■ **Exercise task**: Copy out the records from the line with "string in add8.go" to the line with "Looking at the screenshot, I should [x=119, y=165].", reproducing those lines exactly.

■ **Provided data**:

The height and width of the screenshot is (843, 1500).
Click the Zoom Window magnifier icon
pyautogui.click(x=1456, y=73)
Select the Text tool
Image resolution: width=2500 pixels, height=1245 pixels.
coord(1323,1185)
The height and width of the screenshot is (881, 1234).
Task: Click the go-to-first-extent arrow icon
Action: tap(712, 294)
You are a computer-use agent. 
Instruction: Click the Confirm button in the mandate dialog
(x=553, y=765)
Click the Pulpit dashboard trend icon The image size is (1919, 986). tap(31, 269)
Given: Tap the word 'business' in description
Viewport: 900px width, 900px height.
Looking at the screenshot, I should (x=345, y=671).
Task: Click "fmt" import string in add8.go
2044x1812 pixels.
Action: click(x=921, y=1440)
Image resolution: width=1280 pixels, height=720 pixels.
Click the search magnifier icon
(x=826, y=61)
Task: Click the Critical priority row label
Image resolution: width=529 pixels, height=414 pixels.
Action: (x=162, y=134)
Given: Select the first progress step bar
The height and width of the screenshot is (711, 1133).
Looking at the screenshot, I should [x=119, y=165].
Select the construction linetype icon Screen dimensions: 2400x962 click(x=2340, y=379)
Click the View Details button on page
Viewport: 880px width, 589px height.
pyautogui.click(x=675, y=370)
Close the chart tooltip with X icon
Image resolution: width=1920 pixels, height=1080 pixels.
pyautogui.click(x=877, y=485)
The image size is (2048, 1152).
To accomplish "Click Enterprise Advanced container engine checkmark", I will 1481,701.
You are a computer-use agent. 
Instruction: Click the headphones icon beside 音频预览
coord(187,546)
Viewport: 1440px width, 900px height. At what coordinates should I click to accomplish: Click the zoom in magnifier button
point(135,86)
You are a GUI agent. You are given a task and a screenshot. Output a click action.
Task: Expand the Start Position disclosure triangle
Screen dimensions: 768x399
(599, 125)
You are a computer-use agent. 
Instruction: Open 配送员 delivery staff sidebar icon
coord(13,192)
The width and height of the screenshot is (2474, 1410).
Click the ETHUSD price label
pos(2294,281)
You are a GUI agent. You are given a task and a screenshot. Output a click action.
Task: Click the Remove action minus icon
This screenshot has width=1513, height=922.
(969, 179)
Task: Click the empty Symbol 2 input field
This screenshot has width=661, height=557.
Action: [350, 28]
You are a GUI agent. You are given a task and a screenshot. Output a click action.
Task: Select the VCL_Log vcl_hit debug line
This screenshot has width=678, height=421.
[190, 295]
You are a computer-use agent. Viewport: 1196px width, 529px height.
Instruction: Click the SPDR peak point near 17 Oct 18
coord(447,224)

■ **Answer for the task**:
Task: Click "fmt" import string in add8.go
2044x1812 pixels.
Action: click(x=921, y=1440)
Image resolution: width=1280 pixels, height=720 pixels.
Click the search magnifier icon
(x=826, y=61)
Task: Click the Critical priority row label
Image resolution: width=529 pixels, height=414 pixels.
Action: (x=162, y=134)
Given: Select the first progress step bar
The height and width of the screenshot is (711, 1133).
Looking at the screenshot, I should [x=119, y=165].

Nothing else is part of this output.